## Records to process
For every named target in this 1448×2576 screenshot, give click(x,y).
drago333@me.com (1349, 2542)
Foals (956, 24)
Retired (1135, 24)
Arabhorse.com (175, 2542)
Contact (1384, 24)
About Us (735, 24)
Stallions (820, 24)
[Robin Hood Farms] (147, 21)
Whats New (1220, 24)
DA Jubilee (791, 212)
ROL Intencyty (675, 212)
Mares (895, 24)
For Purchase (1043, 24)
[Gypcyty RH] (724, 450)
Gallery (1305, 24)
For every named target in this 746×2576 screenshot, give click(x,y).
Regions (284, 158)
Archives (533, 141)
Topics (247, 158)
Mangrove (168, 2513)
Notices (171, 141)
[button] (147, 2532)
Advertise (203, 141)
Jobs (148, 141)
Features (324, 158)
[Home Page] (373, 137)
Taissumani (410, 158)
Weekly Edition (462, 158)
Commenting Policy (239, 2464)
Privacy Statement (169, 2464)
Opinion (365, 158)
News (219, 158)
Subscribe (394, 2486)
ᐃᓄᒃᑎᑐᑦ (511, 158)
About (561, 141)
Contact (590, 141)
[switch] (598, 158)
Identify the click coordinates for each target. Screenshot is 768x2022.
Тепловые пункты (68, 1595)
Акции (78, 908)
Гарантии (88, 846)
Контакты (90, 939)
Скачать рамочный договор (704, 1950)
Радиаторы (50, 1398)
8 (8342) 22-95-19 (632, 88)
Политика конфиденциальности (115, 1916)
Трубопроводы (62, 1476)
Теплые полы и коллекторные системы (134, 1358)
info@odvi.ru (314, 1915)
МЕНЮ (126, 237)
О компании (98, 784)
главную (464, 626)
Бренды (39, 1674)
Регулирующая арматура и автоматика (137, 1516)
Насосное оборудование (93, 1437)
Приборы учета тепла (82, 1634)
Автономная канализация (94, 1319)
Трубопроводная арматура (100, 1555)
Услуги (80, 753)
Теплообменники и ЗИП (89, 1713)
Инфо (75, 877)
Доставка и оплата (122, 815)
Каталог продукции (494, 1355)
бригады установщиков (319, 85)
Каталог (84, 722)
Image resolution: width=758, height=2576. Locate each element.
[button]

## Action item
In the material above, find the line with "Насосное оборудование (93, 1437)"; then copy it and every line after it, exactly, through the end.

## Exercise output
Насосное оборудование (93, 1437)
Приборы учета тепла (82, 1634)
Автономная канализация (94, 1319)
Трубопроводная арматура (100, 1555)
Услуги (80, 753)
Теплообменники и ЗИП (89, 1713)
Инфо (75, 877)
Доставка и оплата (122, 815)
Каталог продукции (494, 1355)
бригады установщиков (319, 85)
Каталог (84, 722)
Image resolution: width=758, height=2576. Locate each element.
[button]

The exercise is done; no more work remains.